Feb 17, 2010 12:12 GMT  ·  By
Twitter is sharing the love with a dedicated directory showing off all the open source projects it's working on
   Twitter is sharing the love with a dedicated directory showing off all the open source projects it's working on

Open source is a global and mainstream phenomenon today after being on the fringes for quite a while. And it's not just in programming, many aspects of society have been changed, hopefully for the better, by the concepts and principles put forth by open-source software advocates. Big and traditionally very closed companies like IBM or even Microsoft are embracing open-source, with a degree of reluctance in some cases, but it's the small companies that have benefited from it the most.

Startups don't have the kind of money to license expensive proprietary technologies so they use free and frequently open-source (the terms aren't interchangeable) ones. One of those startups, Twitter, is now giving back to the community or at least expressing its gratitude with a directory listing all the open-source projects it's working on now.

The recently launched page lists all of the open-source software projects and technologies Twitter is either actively working on or has contributed to.
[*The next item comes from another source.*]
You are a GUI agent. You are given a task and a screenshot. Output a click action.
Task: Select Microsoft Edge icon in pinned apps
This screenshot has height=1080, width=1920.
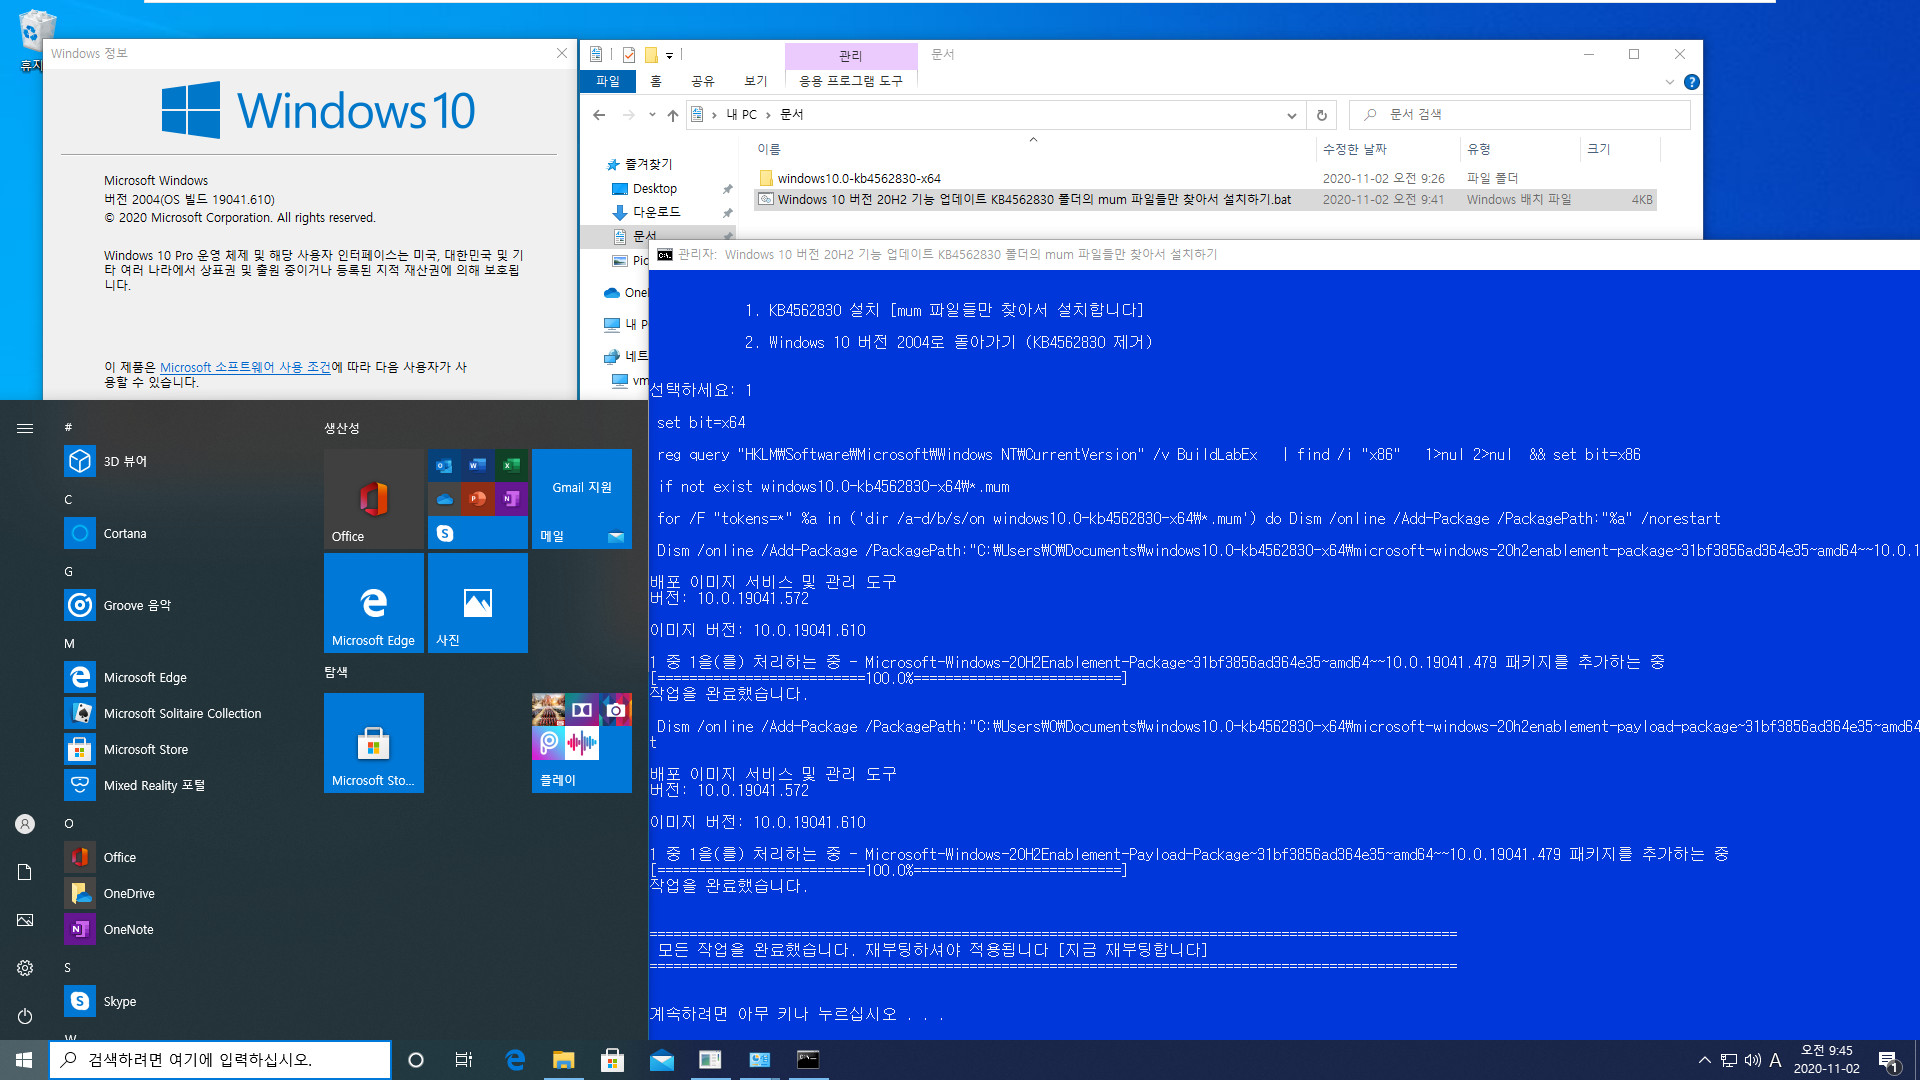[375, 605]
It's quite a sizeable list spanning several programming languages - Ruby, Scala, Java and even C/C++. For all the projects listed, Twitter offers a short description of its contributions plus a link to the Twitter profiles of the actual developers that worked on them accompanied by their avatars.
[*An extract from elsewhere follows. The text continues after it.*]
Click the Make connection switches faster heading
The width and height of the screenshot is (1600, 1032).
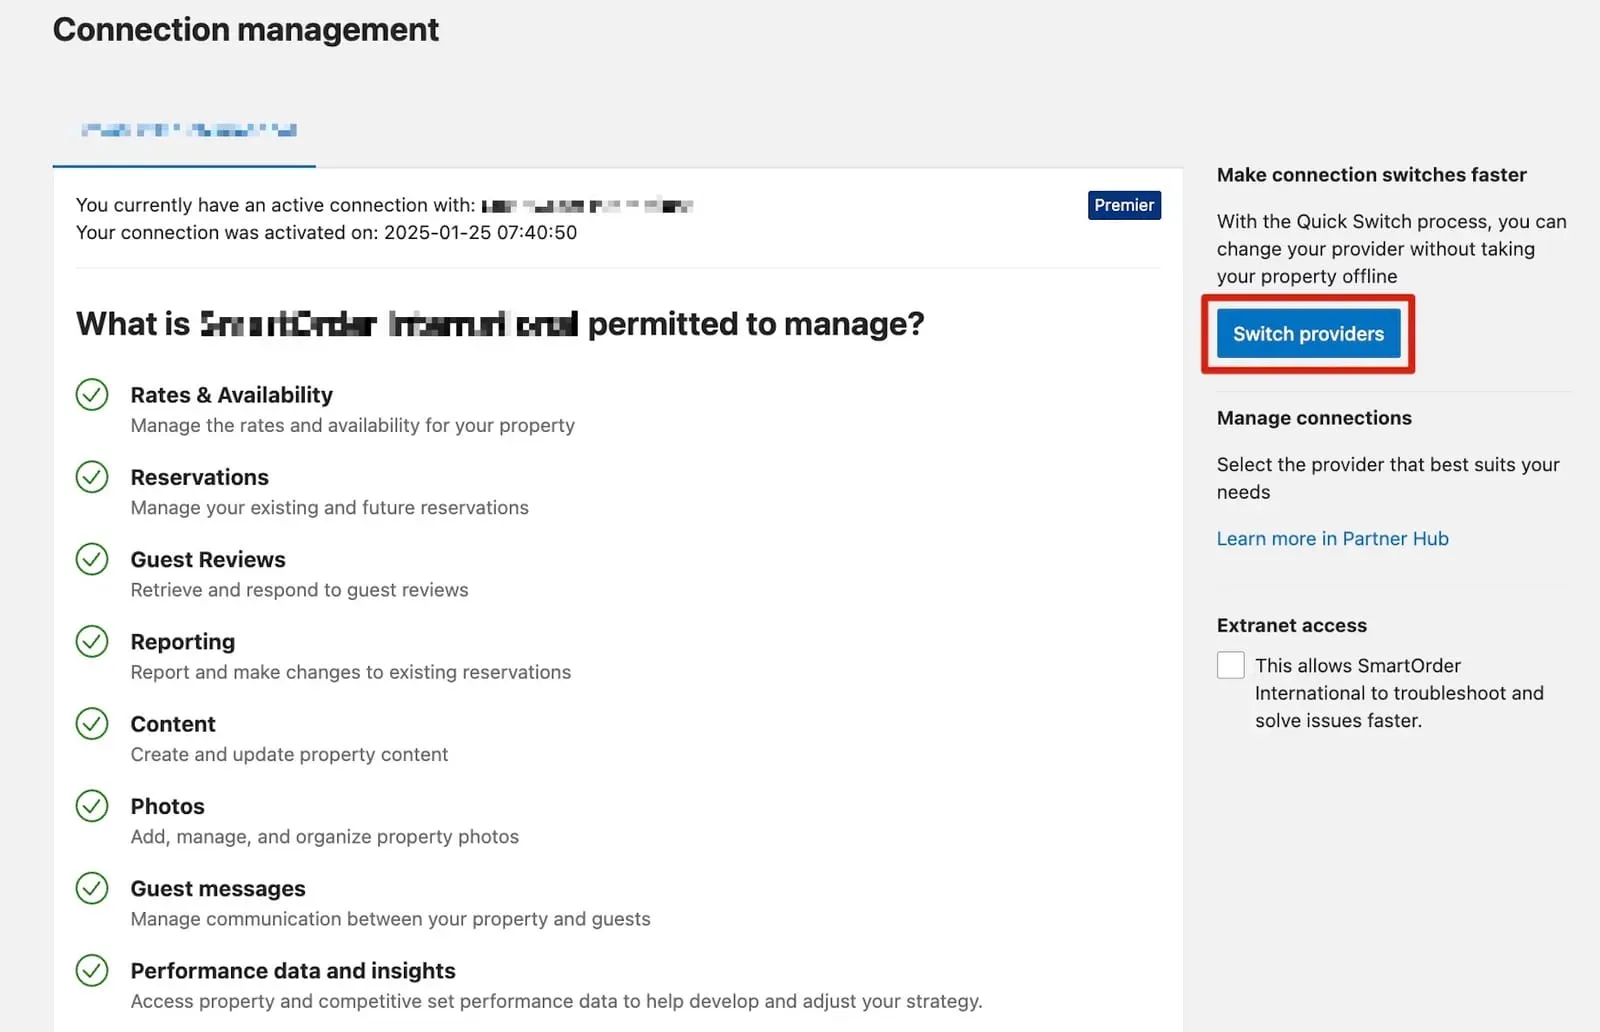point(1371,174)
There are some big names in there, like multiple contributions to Cassandra, Facebook distributed database and storage project, or Memcached, and some Twitter-oriented projects as well. In fact, 22 out of the 29 projects listed have been developed originally by Twitter. Clearly, the startup believes in open-source software but, just to make it 100 percent clear, makes a very strong statement at the top of the page, "Twitter loves open source. Twitter is built on open-source software - here are the projects we have released or contributed to."

There's another purpose for the page, rather than just listing Twitter's contributions, it also acts as hiring pitch enticing developers who'd want to work on projects like those to check out the open positions at the company still on a hiring spree despite having added a big number of people in the past few months already.